In Aktionszeiträumen und zu Stoßzeiten von turnusbedingten Vertragsverlängerungen bleibt auch mal die ein oder andere (Kunden)informationen auf dem Tisch liegen, solange man sich nebenan einem anderen Kunden widmet. Dies ist mir kürzlich mit kopierten T-Mobile Rechnungen inkl. Kundenkontonummer mit gleich drei Verträgen aus einem T-Mobile Rahmenvertrag passiert. Die kopierten Unterlagen lagen nun in besagtem Fall zuoberst auf dem Stapel einiger Dokumente auch von anderen Kunden mit personenbezogenen Daten auf dem Schreibtisch im Frontbereich des Verkaufsraums, während der Berater 20 Minuten lang in einem weiter entfernten Bereich einen anderen Geschäftskunden beriet, welcher sich kurzfristig “dazwischen drängelte”.
Nach der Beratung sprach ich den Angestellten darauf an. Sichtbar perplex und überrumpelt gab er an, dass die personenbezogenen Daten auf jeden Fall immer dann vom Schreibtisch kommen, wenn ein Kunde das nicht möchte. Ich muss wohl bisher der Erste gewesen sein, denn solch eine Aussage zählt meines Erachtens mit Sicherheit nicht, wenn jemand anders in den unbeobachteten 20 Minuten mit den Dokumenten aus dem Geschäft spaziert wäre. So entgegnete ich mich ihm, dass es nach dem aktiven Ansprechen des Kunden mit dem Vertrauensverhältnis eigentlich schon zu spät ist.

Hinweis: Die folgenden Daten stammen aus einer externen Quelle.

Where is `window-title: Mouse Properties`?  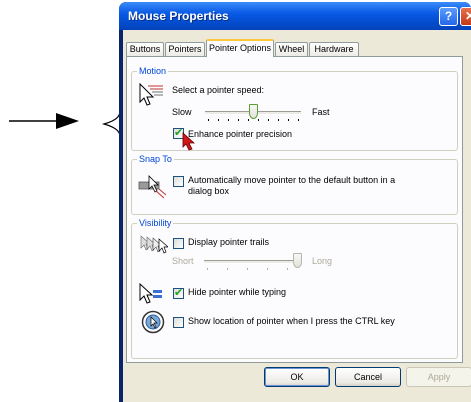 window-title: Mouse Properties is located at coordinates (178, 16).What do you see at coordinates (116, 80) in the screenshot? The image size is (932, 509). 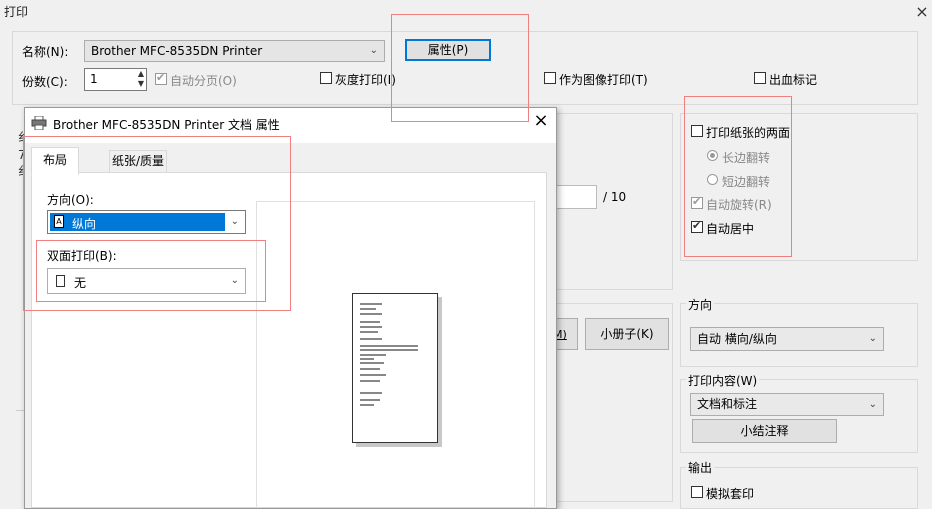 I see `copies-stepper: 1 ▲ ▼` at bounding box center [116, 80].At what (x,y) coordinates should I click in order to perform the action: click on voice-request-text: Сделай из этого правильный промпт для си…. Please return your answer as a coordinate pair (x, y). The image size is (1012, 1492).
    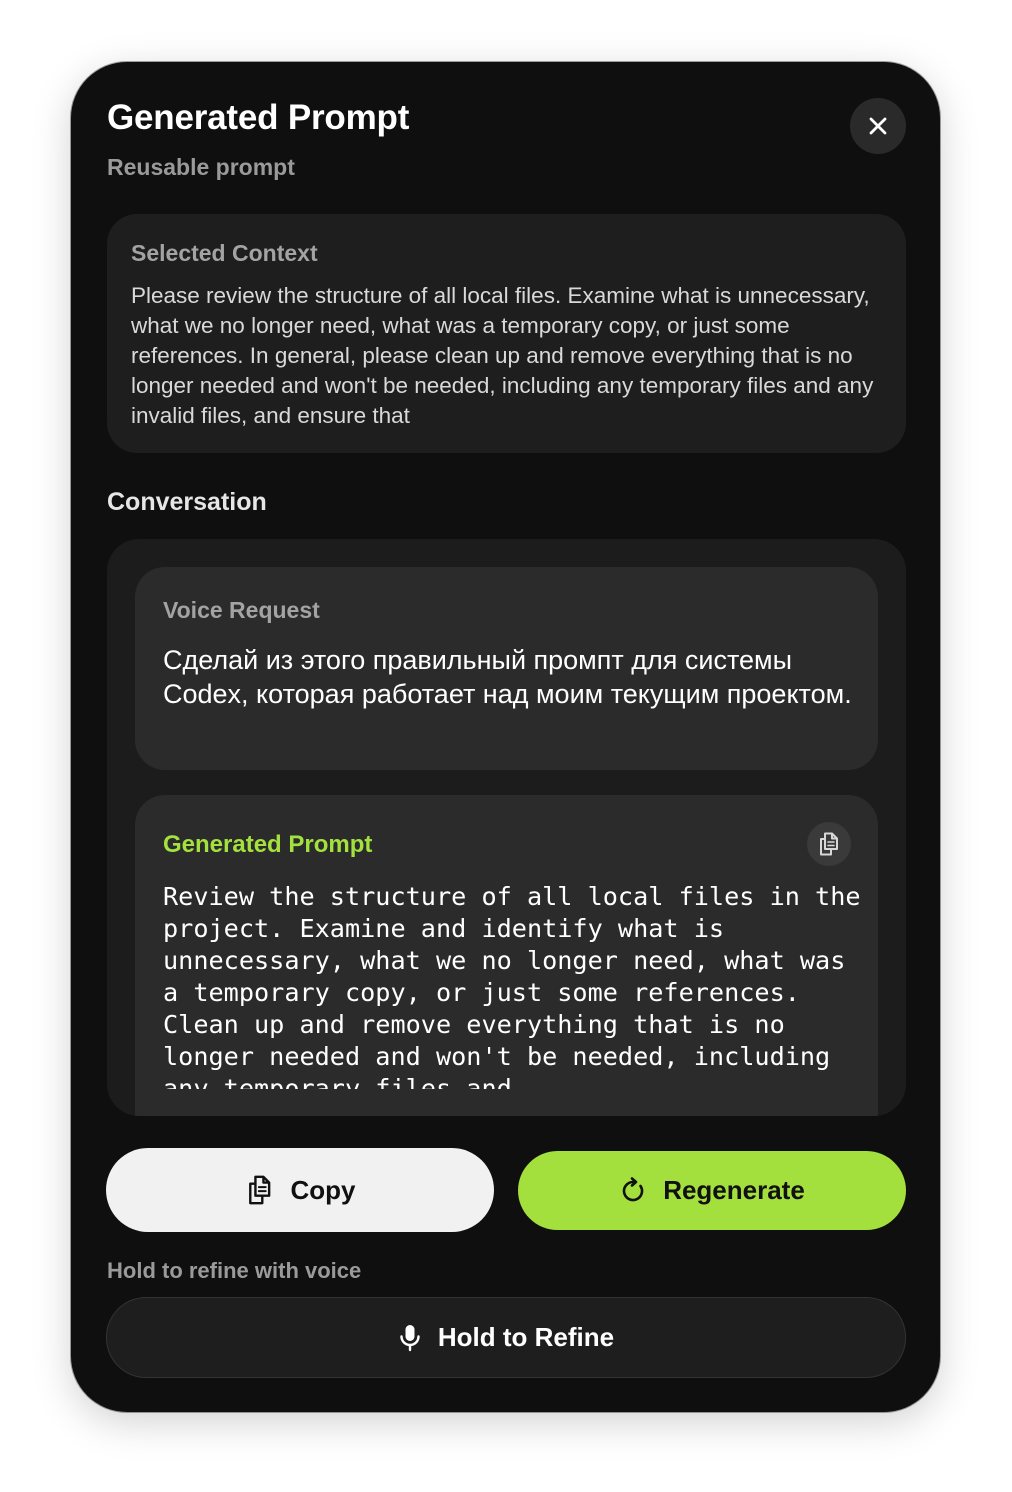
    Looking at the image, I should click on (508, 677).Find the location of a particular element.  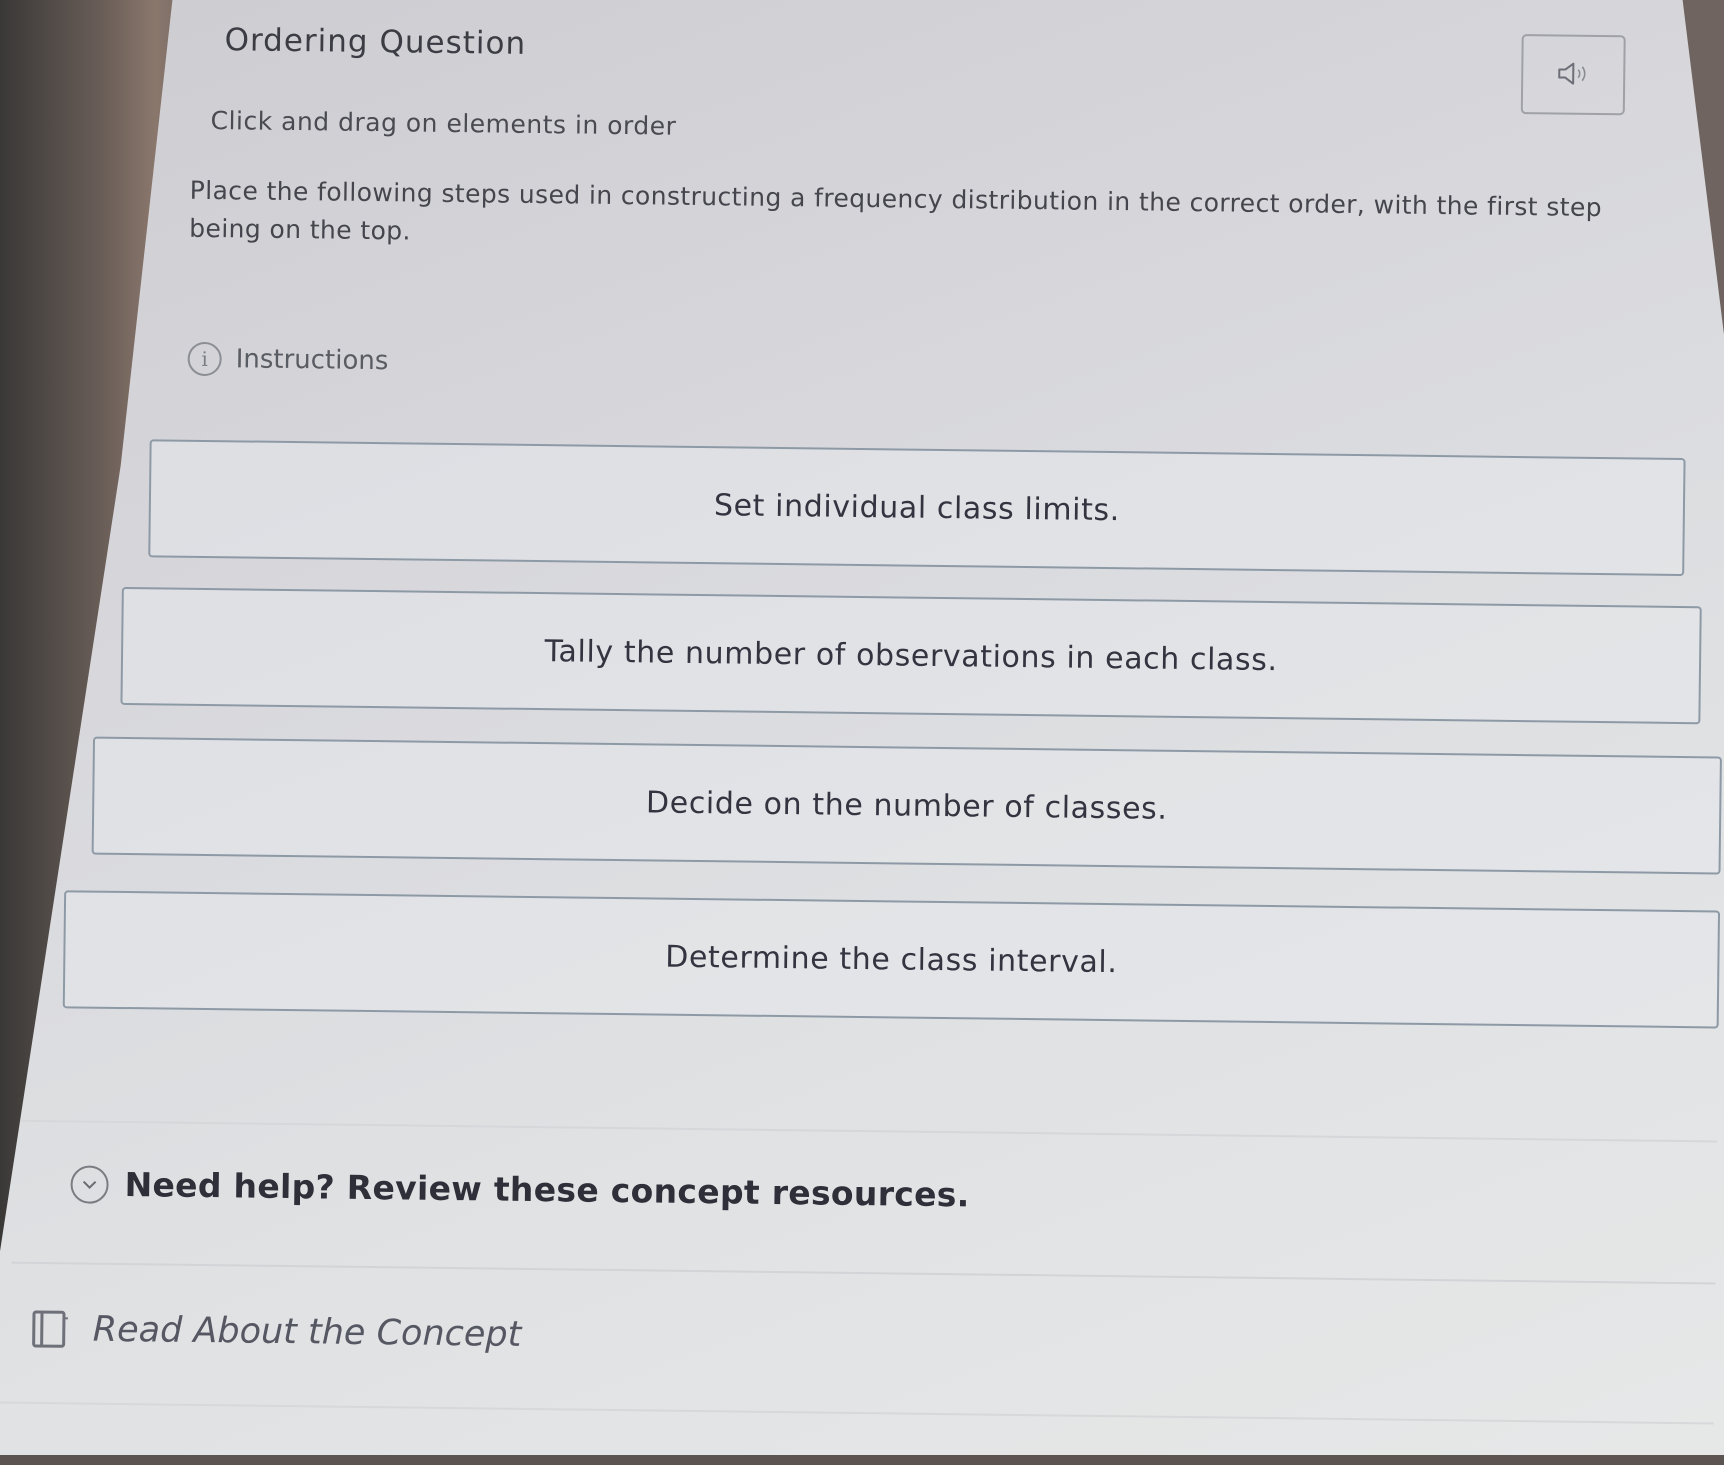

Über eine Anfrage bei dem Servicecenter Geschäftskundenbetreuung von T-Mobile erhoffte ich mir eine offizielle Antwort, wie der Umgang mit personenbezogenen Daten von Anbeginn im Handyladen gehandhabt wird. In der ersten Email wurde ich darauf hingewiesen, dass die beschriebene Situation bedauerlich ist, generell der Datenschutz ernst genommen werde und die Datenschutzbestimmungen bei unabhängigen Vertriebspartnern wie auch bei eigenen Shops eingehalten werden. Auf meine Bitte mir die dafür vorhandenen Datenschutzbestimmungen und Anweisungen für Mitarbeiter zuzusenden kam man nicht nach.

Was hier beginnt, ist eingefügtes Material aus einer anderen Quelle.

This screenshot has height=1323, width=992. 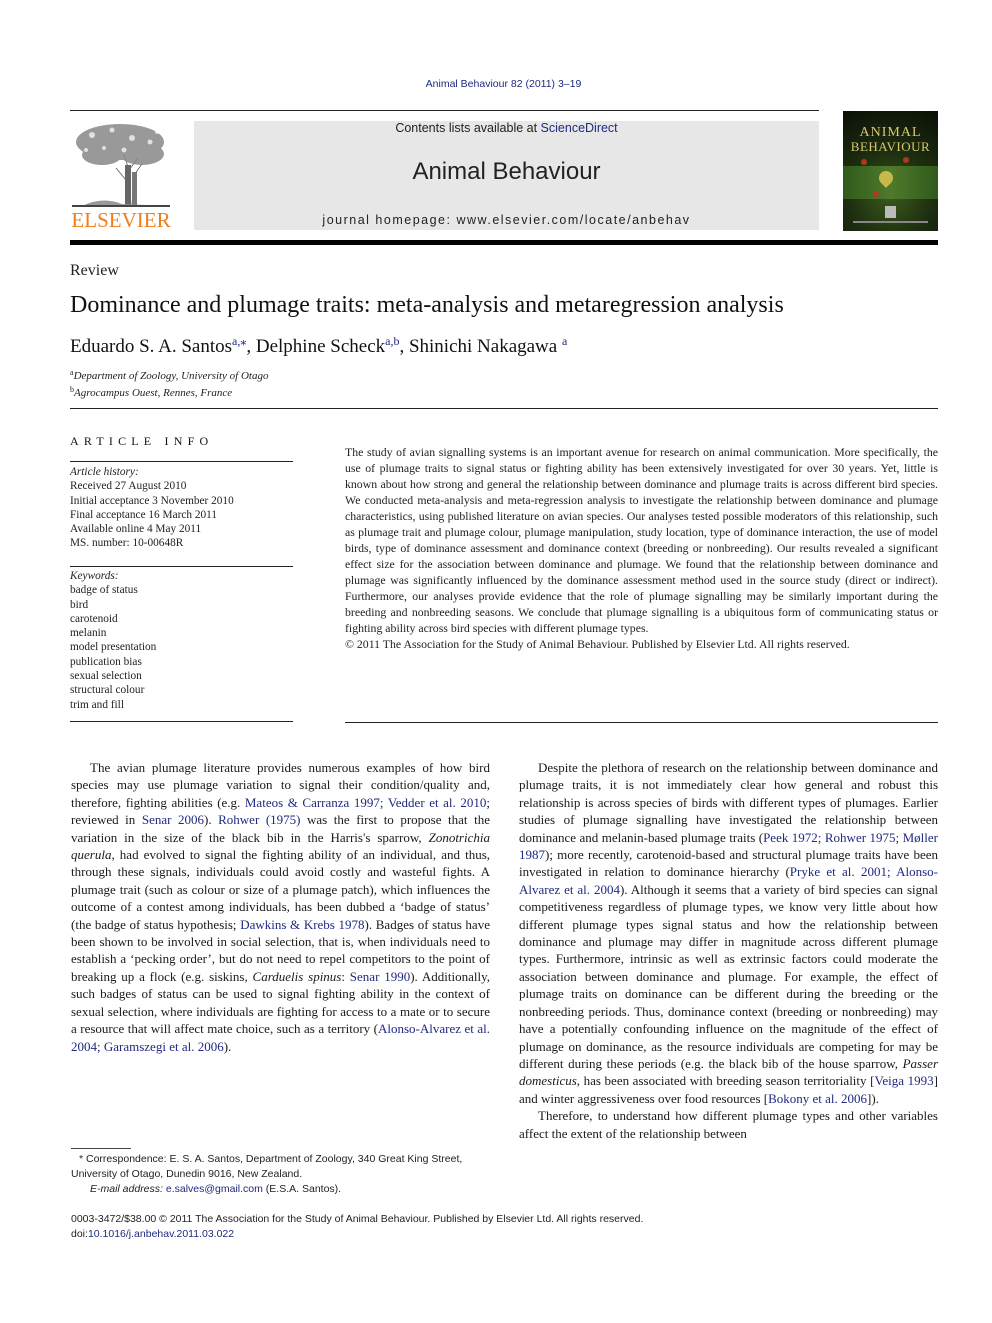 I want to click on email-link: e.salves@gmail.com, so click(x=214, y=1189).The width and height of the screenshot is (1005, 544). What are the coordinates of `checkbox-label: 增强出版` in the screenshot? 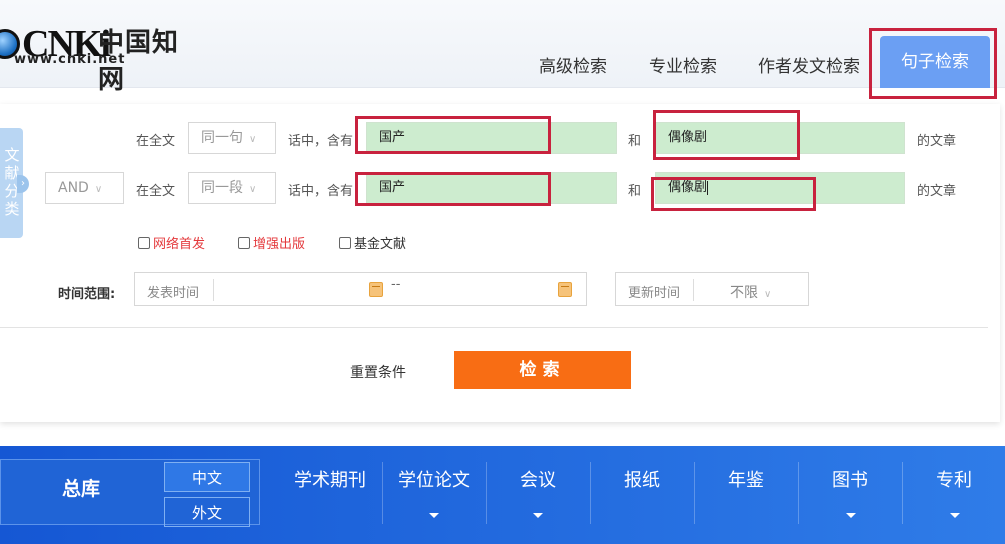 It's located at (280, 244).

In einer zweiten Email wies ich nochmals darauf hin, dass ich mich für die aktuellen Datenschutzbestimmungen und Anweisungen an die Vertriebspartner interessiere. Wieder kam die Antwort mit einer meiner Meinung nach gekonnt falsch verstandenen Anfrage, denn kurz darauf erhielt ich die aktuellen AGBs und Datenschutzbestimmungen für Endkunden zugesendet. Nun beschlich mich langsam das Gefühl, dass es Anweisungen seitens des Mobilfunkbetreibers T-Mobile an die Vertriebspartner oder eine Überprüfung der selbstständigen Datenschutzbestimmungen der Vertriebspartner überhaupt nicht gibt.

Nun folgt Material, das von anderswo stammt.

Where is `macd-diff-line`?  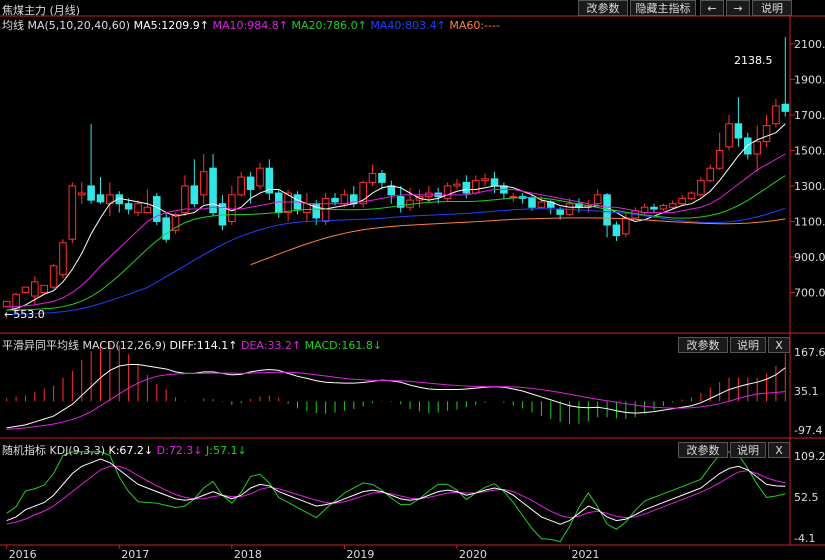
macd-diff-line is located at coordinates (396, 396).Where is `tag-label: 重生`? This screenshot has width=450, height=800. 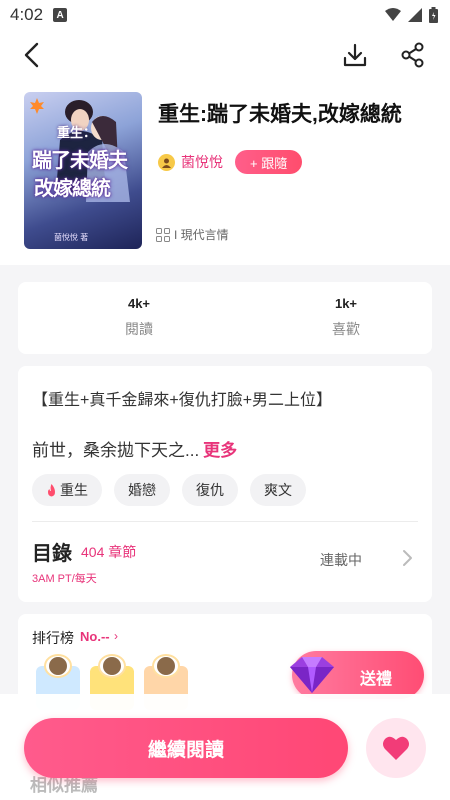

Dies bestätigte sich durch ein Gespräch mit einem internen Vertriebsmitarbeiter der Geschäftskundenbetreuung von T-Mobile. Weder wird der selbstständige Datenschutz der Vertriebspartner geprüft oder angefragt noch wird den Vertriebspartnern seitens T-Mobile Anweisungen hierfür erteilt. Nach der bisher dritten Erinnerungsemail an den Geschäftskundenservice von T-Mobile und die Beteuerung, dass sich dem Anliegen auch bereits die Geschäftsleitung annehmen würde blogge ich nun hier Mangels Reaktion von T-Mobile meine gemachte Erfahrung.
Dabei vermute ich aber, dass dieser Fall nicht nur beim T-Konzern sondern auch bei anderen Netzbetreibern genauso oder ähnlich abgelaufen wäre.